INSTRUCTIONS TO FOLLOW
Could you set down all of the data again, exactly as it stands?

SOURCE DATA
--- START ---

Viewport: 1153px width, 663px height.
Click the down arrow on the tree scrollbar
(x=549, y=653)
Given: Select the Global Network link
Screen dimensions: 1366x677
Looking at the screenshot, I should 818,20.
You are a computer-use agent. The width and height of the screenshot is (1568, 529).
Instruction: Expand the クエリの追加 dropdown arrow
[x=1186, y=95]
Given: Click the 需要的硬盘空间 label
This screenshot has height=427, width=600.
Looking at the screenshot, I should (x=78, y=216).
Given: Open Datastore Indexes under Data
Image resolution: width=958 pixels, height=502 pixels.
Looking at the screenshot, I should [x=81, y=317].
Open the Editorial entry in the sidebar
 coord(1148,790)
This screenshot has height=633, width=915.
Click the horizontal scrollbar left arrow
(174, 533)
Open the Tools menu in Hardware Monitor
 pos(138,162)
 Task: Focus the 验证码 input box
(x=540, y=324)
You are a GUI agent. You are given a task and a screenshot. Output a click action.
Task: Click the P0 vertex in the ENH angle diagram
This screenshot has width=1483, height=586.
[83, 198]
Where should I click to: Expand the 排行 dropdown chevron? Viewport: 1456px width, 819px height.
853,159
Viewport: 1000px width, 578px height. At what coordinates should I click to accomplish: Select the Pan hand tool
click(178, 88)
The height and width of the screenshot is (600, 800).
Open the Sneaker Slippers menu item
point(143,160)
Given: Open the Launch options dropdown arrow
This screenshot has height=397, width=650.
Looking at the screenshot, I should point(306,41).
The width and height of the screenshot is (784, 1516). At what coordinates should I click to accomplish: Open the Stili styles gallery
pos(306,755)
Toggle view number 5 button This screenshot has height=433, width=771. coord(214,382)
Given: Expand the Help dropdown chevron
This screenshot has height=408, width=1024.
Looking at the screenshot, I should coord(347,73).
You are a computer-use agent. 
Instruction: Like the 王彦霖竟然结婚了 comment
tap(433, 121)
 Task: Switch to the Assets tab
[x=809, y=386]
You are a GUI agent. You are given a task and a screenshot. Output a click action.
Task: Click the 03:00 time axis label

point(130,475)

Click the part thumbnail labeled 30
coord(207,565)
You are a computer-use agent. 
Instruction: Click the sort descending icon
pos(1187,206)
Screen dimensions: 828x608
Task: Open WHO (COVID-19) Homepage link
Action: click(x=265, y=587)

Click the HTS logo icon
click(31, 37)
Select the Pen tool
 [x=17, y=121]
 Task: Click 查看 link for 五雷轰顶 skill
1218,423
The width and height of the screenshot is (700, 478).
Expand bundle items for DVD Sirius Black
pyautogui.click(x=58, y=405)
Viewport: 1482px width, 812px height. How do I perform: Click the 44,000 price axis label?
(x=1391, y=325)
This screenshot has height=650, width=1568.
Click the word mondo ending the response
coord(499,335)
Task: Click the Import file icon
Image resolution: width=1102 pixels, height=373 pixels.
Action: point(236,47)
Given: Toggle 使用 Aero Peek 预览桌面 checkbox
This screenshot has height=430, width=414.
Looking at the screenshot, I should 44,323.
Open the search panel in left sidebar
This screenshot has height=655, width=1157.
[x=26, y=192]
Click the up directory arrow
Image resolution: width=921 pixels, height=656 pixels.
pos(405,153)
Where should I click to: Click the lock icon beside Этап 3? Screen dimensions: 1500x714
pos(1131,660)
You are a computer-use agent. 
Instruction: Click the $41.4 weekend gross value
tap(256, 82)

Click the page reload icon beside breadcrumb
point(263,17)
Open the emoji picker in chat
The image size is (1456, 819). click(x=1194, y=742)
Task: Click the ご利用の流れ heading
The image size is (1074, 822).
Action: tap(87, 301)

--- END ---

COMPLETED TASK
Viewport: 1153px width, 663px height.
Click the down arrow on the tree scrollbar
(x=549, y=653)
Given: Select the Global Network link
Screen dimensions: 1366x677
Looking at the screenshot, I should 818,20.
You are a computer-use agent. The width and height of the screenshot is (1568, 529).
Instruction: Expand the クエリの追加 dropdown arrow
[x=1186, y=95]
Given: Click the 需要的硬盘空间 label
This screenshot has height=427, width=600.
Looking at the screenshot, I should (x=78, y=216).
Given: Open Datastore Indexes under Data
Image resolution: width=958 pixels, height=502 pixels.
Looking at the screenshot, I should [x=81, y=317].
Open the Editorial entry in the sidebar
 coord(1148,790)
This screenshot has height=633, width=915.
Click the horizontal scrollbar left arrow
(174, 533)
Open the Tools menu in Hardware Monitor
 pos(138,162)
 Task: Focus the 验证码 input box
(x=540, y=324)
You are a GUI agent. You are given a task and a screenshot. Output a click action.
Task: Click the P0 vertex in the ENH angle diagram
This screenshot has width=1483, height=586.
[83, 198]
Where should I click to: Expand the 排行 dropdown chevron? Viewport: 1456px width, 819px height.
853,159
Viewport: 1000px width, 578px height. At what coordinates should I click to accomplish: Select the Pan hand tool
click(178, 88)
The height and width of the screenshot is (600, 800).
Open the Sneaker Slippers menu item
point(143,160)
Given: Open the Launch options dropdown arrow
This screenshot has height=397, width=650.
Looking at the screenshot, I should point(306,41).
The width and height of the screenshot is (784, 1516). At what coordinates should I click to accomplish: Open the Stili styles gallery
pos(306,755)
Toggle view number 5 button This screenshot has height=433, width=771. coord(214,382)
Given: Expand the Help dropdown chevron
This screenshot has height=408, width=1024.
Looking at the screenshot, I should coord(347,73).
You are a computer-use agent. 
Instruction: Like the 王彦霖竟然结婚了 comment
tap(433, 121)
 Task: Switch to the Assets tab
[x=809, y=386]
You are a GUI agent. You are given a task and a screenshot. Output a click action.
Task: Click the 03:00 time axis label

point(130,475)

Click the part thumbnail labeled 30
coord(207,565)
You are a computer-use agent. 
Instruction: Click the sort descending icon
pos(1187,206)
Screen dimensions: 828x608
Task: Open WHO (COVID-19) Homepage link
Action: click(x=265, y=587)

Click the HTS logo icon
click(31, 37)
Select the Pen tool
 [x=17, y=121]
 Task: Click 查看 link for 五雷轰顶 skill
1218,423
The width and height of the screenshot is (700, 478).
Expand bundle items for DVD Sirius Black
pyautogui.click(x=58, y=405)
Viewport: 1482px width, 812px height. How do I perform: Click the 44,000 price axis label?
(x=1391, y=325)
This screenshot has height=650, width=1568.
Click the word mondo ending the response
coord(499,335)
Task: Click the Import file icon
Image resolution: width=1102 pixels, height=373 pixels.
Action: point(236,47)
Given: Toggle 使用 Aero Peek 预览桌面 checkbox
This screenshot has height=430, width=414.
Looking at the screenshot, I should 44,323.
Open the search panel in left sidebar
This screenshot has height=655, width=1157.
[x=26, y=192]
Click the up directory arrow
Image resolution: width=921 pixels, height=656 pixels.
pos(405,153)
Where should I click to: Click the lock icon beside Этап 3? Screen dimensions: 1500x714
pos(1131,660)
You are a computer-use agent. 
Instruction: Click the $41.4 weekend gross value
tap(256, 82)

Click the page reload icon beside breadcrumb
point(263,17)
Open the emoji picker in chat
The image size is (1456, 819). click(x=1194, y=742)
Task: Click the ご利用の流れ heading
The image size is (1074, 822).
Action: tap(87, 301)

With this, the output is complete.